[Saved entries]
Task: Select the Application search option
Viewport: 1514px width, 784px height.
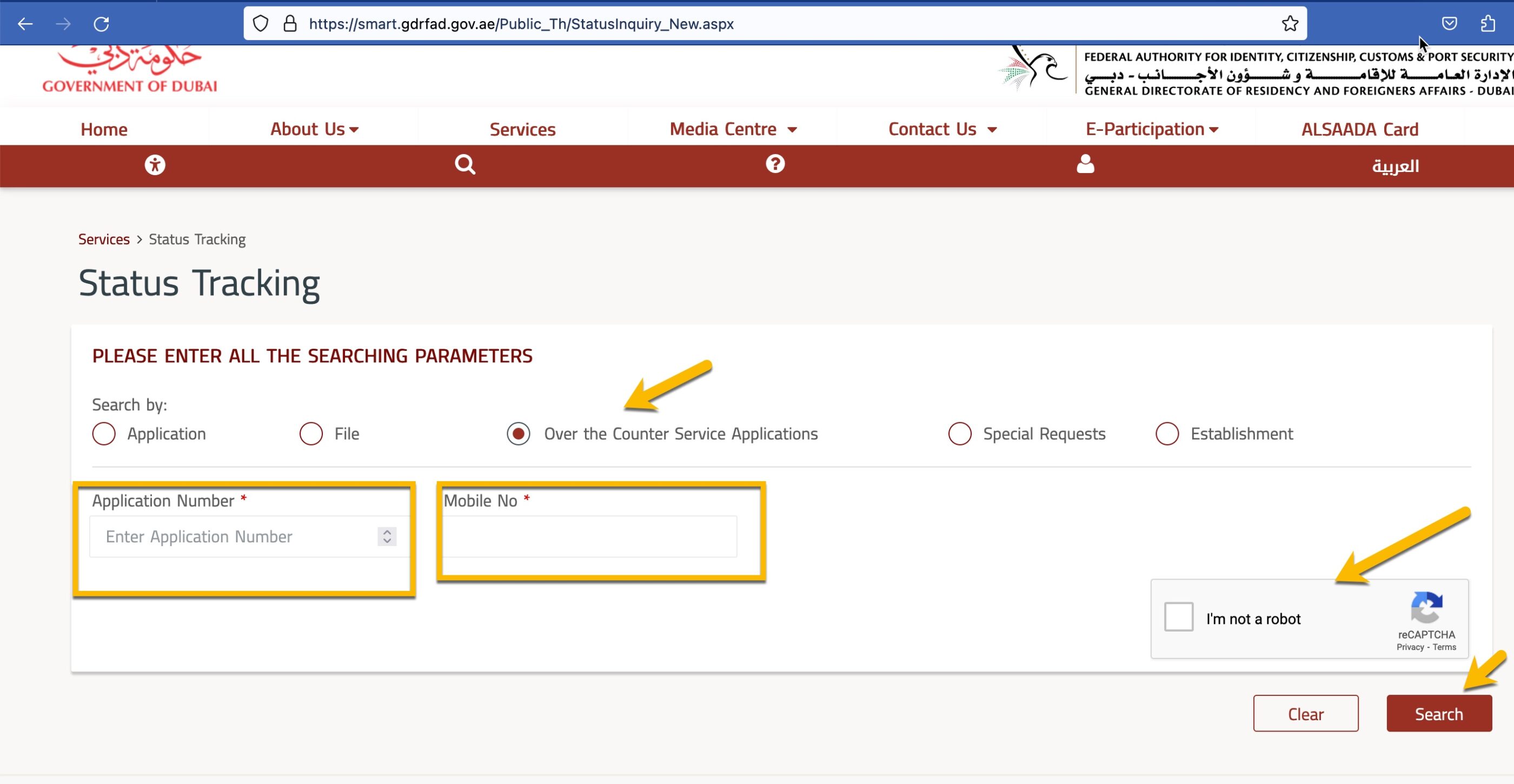Action: coord(103,434)
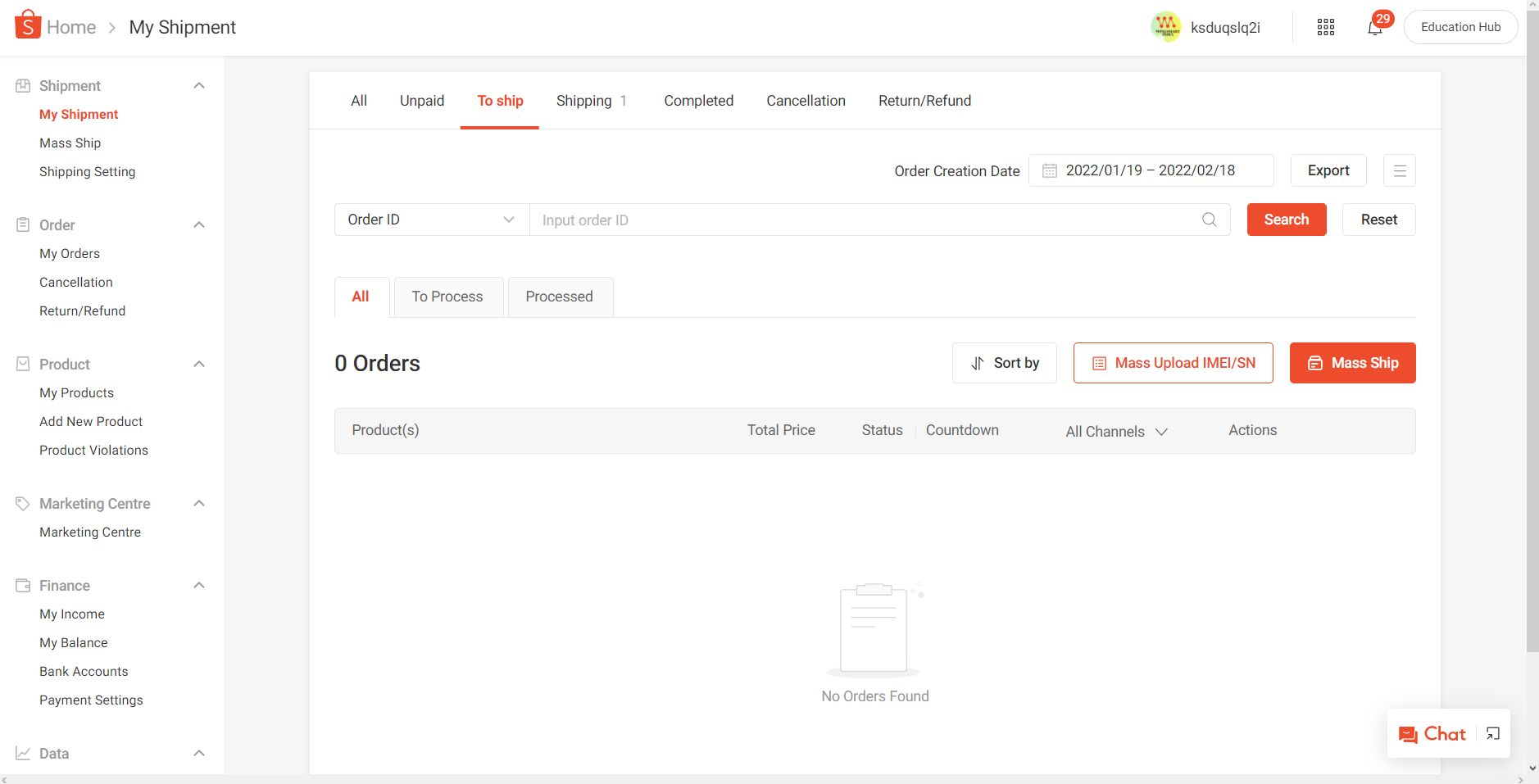Click the list settings icon beside Export
This screenshot has width=1539, height=784.
[x=1399, y=170]
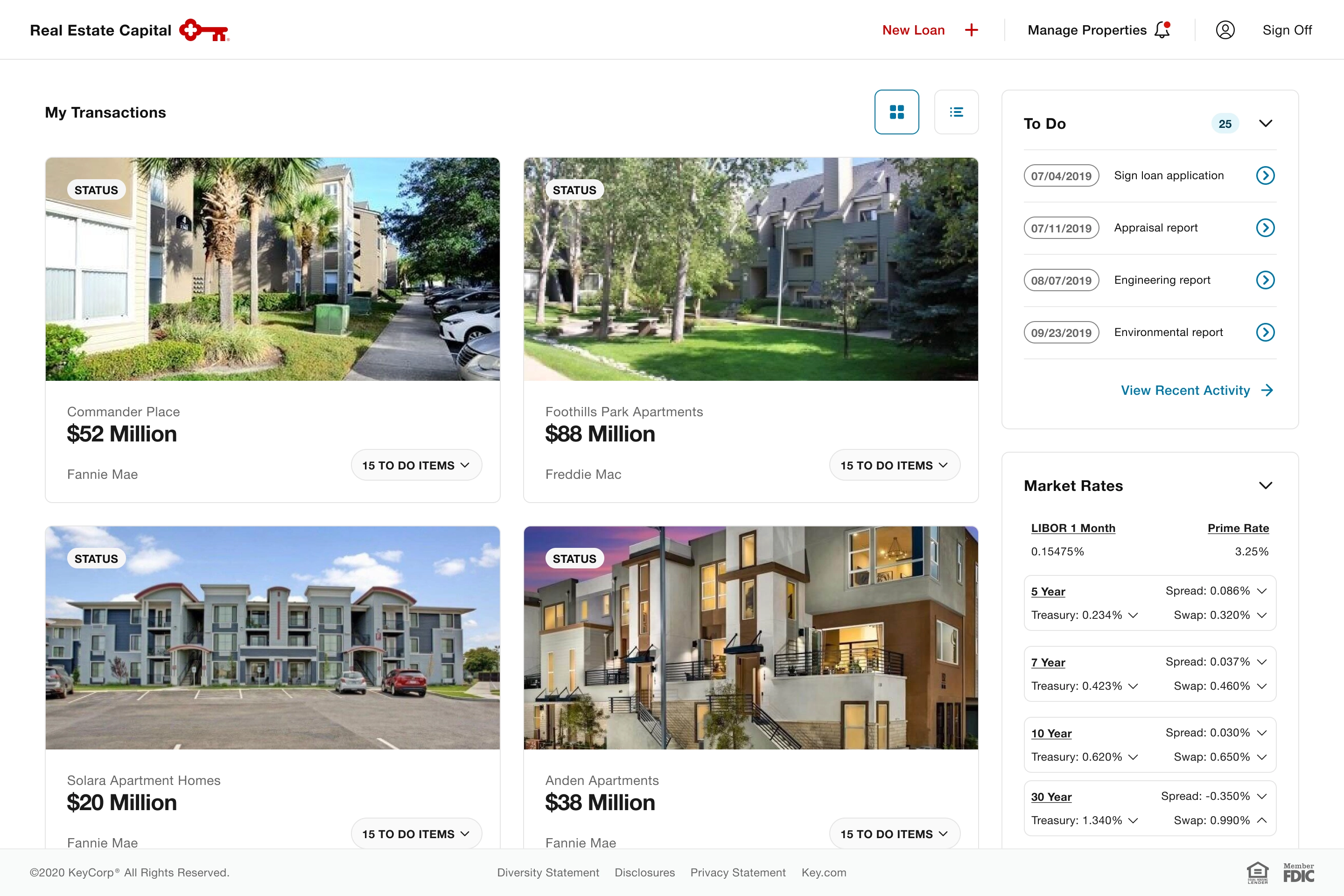Viewport: 1344px width, 896px height.
Task: Click Sign Off in header
Action: [x=1287, y=30]
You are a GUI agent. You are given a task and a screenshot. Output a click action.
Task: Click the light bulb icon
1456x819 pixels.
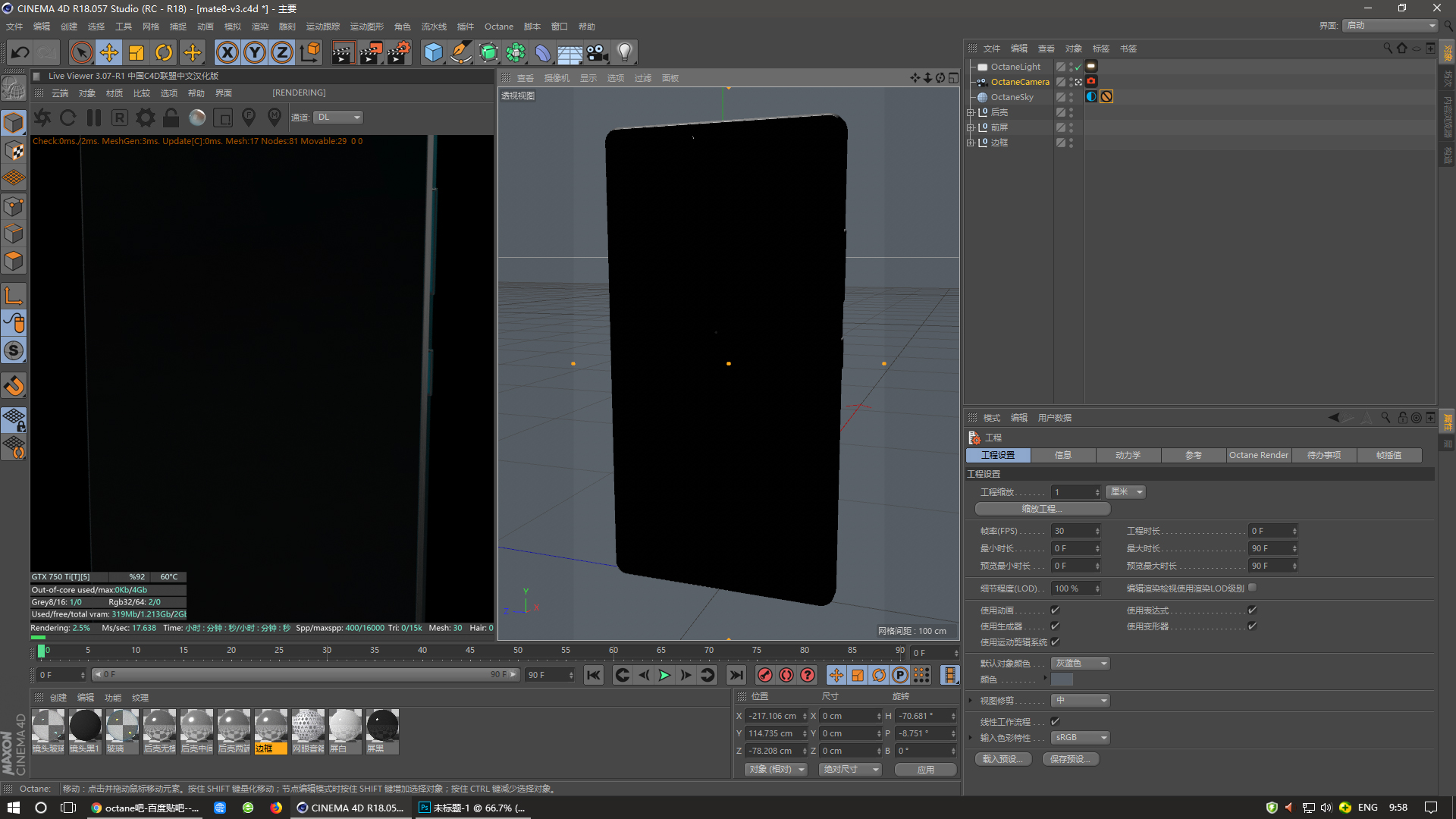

▶ [EXERCISE BRIEF]: Without the images, output all the entries exactly as they stand.

▶ [SOLUTION]:
Task: Select the Application search option
Viewport: 1514px width, 784px height.
Action: coord(103,434)
Click the list settings icon beside Export
This screenshot has width=1539, height=784.
[x=1399, y=170]
Viewport: 1344px width, 896px height.
Task: Click Sign Off in header
Action: [x=1287, y=30]
You are a GUI agent. You are given a task and a screenshot. Output a click action.
Task: Click the light bulb icon
1456x819 pixels.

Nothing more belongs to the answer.